The law was explicitly drafted with the flexibility to permit and even encourage states to develop their own exchanges. But, the statute always acknowledged that not every state will have the ability or desire to pursue that route. Recognizing that, the law established a federally facilitated exchange to ensure that all Americans -- in every state -- have access to the benefits of reform.

In implementing this model, HHS has gone out of its way to be flexible and accommodate state needs. For example, while the law envisioned states establishing their own exchanges or defaulting into a federal exchange, HHS developed a new "partnership" approach that permits a joint federal-state model. This new approach will enable states to share duties with the federal government, either on a temporary basis or in perpetuity. It's my understanding that a number of states are actively working with HHS on this approach.

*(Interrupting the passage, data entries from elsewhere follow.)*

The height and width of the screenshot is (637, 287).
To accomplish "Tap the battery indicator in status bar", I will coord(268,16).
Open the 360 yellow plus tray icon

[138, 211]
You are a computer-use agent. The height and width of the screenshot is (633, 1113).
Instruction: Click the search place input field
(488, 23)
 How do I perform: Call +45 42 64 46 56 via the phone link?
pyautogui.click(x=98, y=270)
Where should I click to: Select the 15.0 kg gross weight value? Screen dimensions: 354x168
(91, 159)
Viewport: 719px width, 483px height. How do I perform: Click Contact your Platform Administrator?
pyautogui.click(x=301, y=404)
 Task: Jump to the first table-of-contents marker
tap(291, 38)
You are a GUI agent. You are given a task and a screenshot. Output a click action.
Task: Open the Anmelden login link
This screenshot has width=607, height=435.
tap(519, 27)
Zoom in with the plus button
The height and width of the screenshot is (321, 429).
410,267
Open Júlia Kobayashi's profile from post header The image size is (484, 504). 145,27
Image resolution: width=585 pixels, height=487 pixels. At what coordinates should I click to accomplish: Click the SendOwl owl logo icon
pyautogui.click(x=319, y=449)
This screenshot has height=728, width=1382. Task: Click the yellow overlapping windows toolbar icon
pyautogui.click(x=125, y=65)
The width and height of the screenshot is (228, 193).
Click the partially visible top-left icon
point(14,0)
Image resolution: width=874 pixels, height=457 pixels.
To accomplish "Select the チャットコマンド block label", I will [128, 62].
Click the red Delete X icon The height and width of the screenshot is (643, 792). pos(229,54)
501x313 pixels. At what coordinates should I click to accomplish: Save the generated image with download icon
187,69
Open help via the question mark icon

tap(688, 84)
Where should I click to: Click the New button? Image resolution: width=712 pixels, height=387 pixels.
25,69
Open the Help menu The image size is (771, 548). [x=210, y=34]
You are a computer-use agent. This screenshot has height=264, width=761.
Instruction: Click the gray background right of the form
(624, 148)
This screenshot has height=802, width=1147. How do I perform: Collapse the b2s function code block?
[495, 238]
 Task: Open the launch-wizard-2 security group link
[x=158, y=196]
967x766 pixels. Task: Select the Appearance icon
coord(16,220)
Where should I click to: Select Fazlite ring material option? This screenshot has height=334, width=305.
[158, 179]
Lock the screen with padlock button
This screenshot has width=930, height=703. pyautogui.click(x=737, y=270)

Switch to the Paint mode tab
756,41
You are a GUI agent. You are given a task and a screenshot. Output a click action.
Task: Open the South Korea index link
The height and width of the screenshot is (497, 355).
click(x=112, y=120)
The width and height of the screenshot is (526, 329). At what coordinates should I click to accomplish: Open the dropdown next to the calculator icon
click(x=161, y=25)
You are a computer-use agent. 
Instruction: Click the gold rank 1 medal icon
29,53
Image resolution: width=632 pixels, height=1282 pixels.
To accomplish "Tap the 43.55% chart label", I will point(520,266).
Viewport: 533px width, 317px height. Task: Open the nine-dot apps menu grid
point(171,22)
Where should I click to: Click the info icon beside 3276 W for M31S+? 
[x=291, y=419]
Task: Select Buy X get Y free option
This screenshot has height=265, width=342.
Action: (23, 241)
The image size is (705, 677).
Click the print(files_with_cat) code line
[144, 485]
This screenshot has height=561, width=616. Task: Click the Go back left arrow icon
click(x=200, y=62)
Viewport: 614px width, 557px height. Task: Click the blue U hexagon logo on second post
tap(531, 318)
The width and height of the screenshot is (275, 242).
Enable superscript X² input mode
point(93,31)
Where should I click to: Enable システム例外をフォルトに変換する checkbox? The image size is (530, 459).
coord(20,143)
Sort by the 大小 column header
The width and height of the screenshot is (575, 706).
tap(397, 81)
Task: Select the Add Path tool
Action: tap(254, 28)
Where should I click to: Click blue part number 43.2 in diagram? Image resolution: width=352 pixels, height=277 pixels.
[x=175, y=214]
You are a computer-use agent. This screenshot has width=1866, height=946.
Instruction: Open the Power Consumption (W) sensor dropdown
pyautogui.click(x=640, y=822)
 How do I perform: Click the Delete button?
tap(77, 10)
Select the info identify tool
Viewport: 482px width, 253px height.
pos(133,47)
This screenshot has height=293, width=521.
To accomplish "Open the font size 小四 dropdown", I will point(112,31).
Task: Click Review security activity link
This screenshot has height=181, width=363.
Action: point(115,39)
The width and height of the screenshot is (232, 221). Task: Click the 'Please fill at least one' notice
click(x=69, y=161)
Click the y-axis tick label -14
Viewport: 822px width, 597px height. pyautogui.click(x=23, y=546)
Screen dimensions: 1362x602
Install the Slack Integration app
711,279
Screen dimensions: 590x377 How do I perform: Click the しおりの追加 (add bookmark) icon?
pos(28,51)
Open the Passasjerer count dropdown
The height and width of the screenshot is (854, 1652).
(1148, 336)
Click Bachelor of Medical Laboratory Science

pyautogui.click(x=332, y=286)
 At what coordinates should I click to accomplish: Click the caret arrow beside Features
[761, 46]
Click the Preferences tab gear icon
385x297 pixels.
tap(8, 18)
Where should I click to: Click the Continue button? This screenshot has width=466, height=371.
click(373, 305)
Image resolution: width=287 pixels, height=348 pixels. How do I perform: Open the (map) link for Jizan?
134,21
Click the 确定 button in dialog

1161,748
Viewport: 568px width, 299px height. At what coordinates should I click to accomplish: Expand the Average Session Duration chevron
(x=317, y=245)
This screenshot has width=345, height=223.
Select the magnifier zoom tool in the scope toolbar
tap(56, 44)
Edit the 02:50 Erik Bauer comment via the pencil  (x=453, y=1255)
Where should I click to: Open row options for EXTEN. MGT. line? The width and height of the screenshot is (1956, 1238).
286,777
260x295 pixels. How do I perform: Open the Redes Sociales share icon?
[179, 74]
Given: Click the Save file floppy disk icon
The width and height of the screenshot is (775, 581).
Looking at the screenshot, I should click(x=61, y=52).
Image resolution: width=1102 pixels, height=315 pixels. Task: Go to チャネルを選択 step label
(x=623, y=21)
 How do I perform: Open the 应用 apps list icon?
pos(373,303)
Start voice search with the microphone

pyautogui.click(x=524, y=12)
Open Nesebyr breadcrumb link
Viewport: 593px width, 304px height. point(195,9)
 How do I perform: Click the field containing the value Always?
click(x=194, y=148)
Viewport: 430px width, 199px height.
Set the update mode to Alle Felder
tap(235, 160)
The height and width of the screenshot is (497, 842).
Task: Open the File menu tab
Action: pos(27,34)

So where do we stand on exchange implementation? The final regulations were published on March 27, 2012. States have until November 16th, 2012 to declare their intention with regard to whether they will pursue a state-based exchange, a partnership or instead have HHS operate in their respective states. Even with that date more than two months away, 13 states and the District of Columbia, representing one-third of the US population, have submitted letters of intent to pursue state-based exchanges. Since enactment of the law, 49 states applied for and received $1 million federal planning grants, 29 states have moved ahead to receive exchange establishment level 1 grants, and another six states have both level 1 and level 2 establishment grants.

When I listen to people talk about this topic, it becomes clear that it is impossible for the Administration to meet everyone's concerns. This is a balancing act, and one I'd submit they are doing rather well up on a very high wire.

At the same time that one group complains about the lack of a final rule on a particular provision, they simultaneously laud the Administration for providing advance bulletin information on another provision so that interested parties can provide input before getting locked into the official rule-making process.

Today's hearing isn't timed to provide clarity. It is designed to present a false sense of confusion. Despite efforts by reform opponents to sow the seeds of doubt, I am confident that we are on track to begin coverage-based exchange by January 2014.

With that, I look forward to hearing the testimony of our panel today.